DOCUMENT SECTION =>
Croatian-Jewish composer, music critic and publicist

Žiga Hirschler (21 March 1894, Velika Trnovitica near Bjelovar – 1941 Jasenovac concentration camp) was a Croatian-Jewish composer, music critic and publicist who was killed during the Holocaust.

== Life ==
Hirschler was born in Zagreb, to a Croatian Jewish family. He completed musical studies in 1917 at the Agram conservatory of the Croatian Music Institute in Zagreb.

Hirschler composed orchestral, piano, vocal and dramatic works, and showed a tendency towards popular music. He was one of the most famous music critics in Zagreb between the two world wars. Hirschler was editor of Musician magazine. With his writing in the Večernji vjesnik and Jutarnji list he closely followed Croatian composers.

As a Jew Hirschler faced persecution by Ustaše and Nazis. During the last days of his life, Hirschler didn't leave his apartment. He just had an intense correspondence with Paula Rendi, waiting for her to give him a pass so that he could cross over to a "free zone". That unfortunately never happened. Hirschler wrote his last letters on 12 September 1941. In one such letter, he dedicated a song to Rendi for her birthday. In late 1941 Hirschler was killed at the Jasenovac concentration camp.

INSTRUCTIONS TO FOLLOW =>
Rewrite the Žiga Hirschler text between "Žiga Hirschler (21" and "followed Croatian composers.", inclusive, putting "the Croatian capital" wherever "Zagreb" appears.

Stored data

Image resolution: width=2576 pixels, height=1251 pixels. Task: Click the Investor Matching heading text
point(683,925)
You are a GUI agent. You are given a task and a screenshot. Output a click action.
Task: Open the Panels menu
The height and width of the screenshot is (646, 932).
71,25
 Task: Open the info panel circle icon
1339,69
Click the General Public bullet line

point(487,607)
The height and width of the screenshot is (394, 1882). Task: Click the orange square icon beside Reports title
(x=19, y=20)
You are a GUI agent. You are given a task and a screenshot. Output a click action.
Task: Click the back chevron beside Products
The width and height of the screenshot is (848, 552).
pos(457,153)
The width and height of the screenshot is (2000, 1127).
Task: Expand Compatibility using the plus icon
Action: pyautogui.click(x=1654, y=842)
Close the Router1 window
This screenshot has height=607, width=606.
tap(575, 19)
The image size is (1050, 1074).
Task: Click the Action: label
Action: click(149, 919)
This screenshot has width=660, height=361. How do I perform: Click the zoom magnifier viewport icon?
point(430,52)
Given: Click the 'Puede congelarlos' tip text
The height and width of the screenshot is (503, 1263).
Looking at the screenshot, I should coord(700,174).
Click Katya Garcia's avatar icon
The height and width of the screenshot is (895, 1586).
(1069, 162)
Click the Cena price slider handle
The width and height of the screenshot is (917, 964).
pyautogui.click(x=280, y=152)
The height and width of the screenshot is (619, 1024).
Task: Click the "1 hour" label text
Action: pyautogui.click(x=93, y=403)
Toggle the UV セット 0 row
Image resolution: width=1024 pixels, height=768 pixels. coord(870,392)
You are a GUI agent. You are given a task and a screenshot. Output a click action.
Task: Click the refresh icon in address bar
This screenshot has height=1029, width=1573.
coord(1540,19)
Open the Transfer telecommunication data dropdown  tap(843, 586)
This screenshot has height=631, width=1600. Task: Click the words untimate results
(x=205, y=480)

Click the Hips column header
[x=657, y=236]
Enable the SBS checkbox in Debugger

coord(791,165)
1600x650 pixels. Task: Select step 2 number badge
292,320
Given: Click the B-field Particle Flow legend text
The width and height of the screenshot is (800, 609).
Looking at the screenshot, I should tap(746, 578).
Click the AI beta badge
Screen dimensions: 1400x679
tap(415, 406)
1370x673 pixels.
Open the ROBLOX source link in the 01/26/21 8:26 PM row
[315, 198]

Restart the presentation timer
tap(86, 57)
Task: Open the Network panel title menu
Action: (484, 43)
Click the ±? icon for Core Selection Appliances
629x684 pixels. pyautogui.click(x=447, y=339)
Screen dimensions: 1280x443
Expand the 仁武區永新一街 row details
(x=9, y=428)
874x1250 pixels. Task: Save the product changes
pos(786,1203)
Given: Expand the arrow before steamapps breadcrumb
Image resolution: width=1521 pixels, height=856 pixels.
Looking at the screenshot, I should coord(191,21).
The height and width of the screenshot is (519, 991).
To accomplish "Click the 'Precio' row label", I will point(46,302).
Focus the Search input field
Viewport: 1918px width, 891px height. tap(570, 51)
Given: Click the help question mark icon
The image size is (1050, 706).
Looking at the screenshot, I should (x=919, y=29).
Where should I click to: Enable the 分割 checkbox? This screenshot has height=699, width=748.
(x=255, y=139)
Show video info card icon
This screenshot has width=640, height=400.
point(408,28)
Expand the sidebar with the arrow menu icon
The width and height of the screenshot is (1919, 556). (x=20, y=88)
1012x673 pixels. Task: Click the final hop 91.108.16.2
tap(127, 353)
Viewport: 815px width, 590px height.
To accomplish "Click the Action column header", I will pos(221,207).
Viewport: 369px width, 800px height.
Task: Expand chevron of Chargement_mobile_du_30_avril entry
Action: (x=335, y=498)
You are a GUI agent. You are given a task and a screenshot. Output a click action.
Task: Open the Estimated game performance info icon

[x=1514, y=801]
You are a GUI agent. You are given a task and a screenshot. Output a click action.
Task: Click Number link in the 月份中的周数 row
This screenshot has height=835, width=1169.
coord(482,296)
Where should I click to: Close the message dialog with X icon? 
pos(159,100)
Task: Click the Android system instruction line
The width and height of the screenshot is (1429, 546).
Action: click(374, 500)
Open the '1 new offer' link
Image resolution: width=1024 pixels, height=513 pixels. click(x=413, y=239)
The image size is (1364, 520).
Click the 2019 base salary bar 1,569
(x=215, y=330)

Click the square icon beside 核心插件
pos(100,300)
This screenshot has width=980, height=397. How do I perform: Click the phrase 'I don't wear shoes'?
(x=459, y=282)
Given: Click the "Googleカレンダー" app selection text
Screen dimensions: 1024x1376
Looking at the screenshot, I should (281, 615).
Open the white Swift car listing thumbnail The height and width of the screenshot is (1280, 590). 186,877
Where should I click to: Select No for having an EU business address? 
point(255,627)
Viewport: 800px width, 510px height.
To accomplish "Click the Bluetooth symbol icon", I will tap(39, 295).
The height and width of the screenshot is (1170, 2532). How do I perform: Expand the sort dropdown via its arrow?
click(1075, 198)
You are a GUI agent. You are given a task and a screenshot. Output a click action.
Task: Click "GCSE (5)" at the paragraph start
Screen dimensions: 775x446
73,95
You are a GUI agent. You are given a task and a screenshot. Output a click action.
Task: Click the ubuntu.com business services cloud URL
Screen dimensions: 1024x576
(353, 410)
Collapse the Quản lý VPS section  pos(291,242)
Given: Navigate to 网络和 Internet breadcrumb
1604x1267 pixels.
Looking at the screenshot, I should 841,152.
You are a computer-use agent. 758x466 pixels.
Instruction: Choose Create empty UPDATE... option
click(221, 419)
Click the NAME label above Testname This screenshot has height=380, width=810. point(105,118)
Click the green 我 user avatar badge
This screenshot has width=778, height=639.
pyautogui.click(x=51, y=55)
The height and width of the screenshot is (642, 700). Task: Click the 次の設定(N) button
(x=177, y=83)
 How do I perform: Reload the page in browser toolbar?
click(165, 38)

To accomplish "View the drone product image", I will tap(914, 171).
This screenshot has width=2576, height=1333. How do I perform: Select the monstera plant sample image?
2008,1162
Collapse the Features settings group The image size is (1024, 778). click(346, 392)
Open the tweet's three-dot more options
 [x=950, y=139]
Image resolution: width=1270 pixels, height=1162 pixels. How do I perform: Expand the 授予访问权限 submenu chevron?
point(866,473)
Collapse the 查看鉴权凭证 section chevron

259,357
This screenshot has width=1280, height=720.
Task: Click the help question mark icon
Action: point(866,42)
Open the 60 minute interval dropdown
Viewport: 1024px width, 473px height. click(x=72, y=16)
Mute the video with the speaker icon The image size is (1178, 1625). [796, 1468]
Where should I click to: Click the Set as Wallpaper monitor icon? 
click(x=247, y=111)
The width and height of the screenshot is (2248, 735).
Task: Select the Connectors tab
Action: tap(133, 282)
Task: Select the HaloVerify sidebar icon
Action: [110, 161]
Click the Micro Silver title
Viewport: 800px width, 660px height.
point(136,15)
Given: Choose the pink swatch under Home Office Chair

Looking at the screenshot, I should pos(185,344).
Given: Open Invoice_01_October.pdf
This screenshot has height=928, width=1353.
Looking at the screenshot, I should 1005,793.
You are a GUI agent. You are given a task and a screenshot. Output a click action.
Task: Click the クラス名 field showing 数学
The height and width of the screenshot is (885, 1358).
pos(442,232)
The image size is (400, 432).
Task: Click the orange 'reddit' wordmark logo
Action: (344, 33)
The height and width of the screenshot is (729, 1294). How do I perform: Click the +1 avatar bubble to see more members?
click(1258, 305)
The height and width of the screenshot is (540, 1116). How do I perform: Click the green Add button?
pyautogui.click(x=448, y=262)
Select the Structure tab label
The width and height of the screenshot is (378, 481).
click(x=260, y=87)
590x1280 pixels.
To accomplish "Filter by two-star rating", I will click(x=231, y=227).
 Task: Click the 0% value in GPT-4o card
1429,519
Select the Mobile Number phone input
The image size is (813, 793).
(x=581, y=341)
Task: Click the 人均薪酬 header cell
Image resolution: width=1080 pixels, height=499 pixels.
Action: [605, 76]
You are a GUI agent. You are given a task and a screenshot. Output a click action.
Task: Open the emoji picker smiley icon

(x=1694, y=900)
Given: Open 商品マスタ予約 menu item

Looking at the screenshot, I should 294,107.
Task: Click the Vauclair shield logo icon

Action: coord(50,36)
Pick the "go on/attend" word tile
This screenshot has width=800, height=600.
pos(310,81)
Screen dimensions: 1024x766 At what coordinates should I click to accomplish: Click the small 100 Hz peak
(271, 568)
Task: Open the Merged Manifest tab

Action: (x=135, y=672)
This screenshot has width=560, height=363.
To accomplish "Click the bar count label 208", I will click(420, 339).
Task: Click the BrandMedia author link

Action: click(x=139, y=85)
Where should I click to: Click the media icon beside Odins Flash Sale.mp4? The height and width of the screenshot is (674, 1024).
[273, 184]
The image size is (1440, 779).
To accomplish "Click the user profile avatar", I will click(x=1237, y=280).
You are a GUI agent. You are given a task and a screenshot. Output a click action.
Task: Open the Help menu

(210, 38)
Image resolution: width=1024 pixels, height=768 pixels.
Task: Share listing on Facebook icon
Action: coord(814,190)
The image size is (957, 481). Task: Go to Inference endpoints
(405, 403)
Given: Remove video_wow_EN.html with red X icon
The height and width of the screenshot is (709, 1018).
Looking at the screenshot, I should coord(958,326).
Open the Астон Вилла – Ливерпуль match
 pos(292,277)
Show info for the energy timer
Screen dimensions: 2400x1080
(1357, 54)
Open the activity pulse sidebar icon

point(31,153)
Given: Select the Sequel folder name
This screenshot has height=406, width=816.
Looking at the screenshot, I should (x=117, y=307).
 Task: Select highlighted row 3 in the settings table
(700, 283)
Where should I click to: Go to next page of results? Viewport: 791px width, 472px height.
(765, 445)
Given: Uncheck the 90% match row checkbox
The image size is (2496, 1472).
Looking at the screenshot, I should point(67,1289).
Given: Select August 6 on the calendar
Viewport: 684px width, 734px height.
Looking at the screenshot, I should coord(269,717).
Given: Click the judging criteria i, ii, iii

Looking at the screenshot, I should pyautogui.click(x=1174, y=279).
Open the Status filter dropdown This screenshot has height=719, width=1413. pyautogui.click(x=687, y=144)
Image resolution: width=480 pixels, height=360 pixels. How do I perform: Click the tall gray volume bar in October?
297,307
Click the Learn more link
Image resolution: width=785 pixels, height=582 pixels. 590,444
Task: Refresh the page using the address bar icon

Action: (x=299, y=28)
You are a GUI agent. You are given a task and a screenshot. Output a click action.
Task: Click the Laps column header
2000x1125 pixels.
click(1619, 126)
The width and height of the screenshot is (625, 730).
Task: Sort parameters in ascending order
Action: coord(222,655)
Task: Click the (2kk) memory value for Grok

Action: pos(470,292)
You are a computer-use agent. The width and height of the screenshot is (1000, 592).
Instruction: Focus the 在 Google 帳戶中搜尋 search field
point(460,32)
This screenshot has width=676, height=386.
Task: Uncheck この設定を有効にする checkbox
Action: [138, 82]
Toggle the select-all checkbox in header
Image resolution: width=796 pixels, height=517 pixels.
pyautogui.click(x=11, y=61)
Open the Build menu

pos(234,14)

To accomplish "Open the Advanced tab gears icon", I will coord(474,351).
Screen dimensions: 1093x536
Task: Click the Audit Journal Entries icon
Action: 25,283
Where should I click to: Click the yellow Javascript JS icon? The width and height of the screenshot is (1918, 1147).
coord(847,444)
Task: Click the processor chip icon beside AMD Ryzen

TASK RESPONSE =>
Žiga Hirschler (21 March 1894, Velika Trnovitica near Bjelovar – 1941 Jasenovac concentration camp) was a Croatian-Jewish composer, music critic and publicist who was killed during the Holocaust.

== Life ==
Hirschler was born in the Croatian capital, to a Croatian Jewish family. He completed musical studies in 1917 at the Agram conservatory of the Croatian Music Institute in the Croatian capital.

Hirschler composed orchestral, piano, vocal and dramatic works, and showed a tendency towards popular music. He was one of the most famous music critics in the Croatian capital between the two world wars. Hirschler was editor of Musician magazine. With his writing in the Večernji vjesnik and Jutarnji list he closely followed Croatian composers.